## ENTRIES PROVIDED
%%

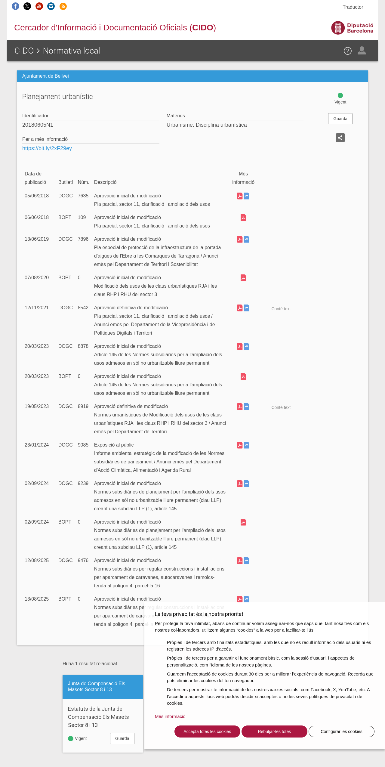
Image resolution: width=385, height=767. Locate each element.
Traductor (353, 7)
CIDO (24, 51)
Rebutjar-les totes (274, 731)
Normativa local (71, 51)
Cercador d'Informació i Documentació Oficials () (115, 27)
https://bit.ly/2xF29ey (47, 148)
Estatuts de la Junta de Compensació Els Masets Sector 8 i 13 (98, 717)
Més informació (170, 716)
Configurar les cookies (341, 731)
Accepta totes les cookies (207, 731)
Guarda (340, 118)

%%

## WORK INSTRUCTIONS
Output the lines of the entries above exactly as they appear, leaving out the picture.

## TASK ANSWER
Image resolution: width=385, height=767. Locate each element.
Traductor (353, 7)
CIDO (24, 51)
Rebutjar-les totes (274, 731)
Normativa local (71, 51)
Cercador d'Informació i Documentació Oficials () (115, 27)
https://bit.ly/2xF29ey (47, 148)
Estatuts de la Junta de Compensació Els Masets Sector 8 i 13 (98, 717)
Més informació (170, 716)
Configurar les cookies (341, 731)
Accepta totes les cookies (207, 731)
Guarda (340, 118)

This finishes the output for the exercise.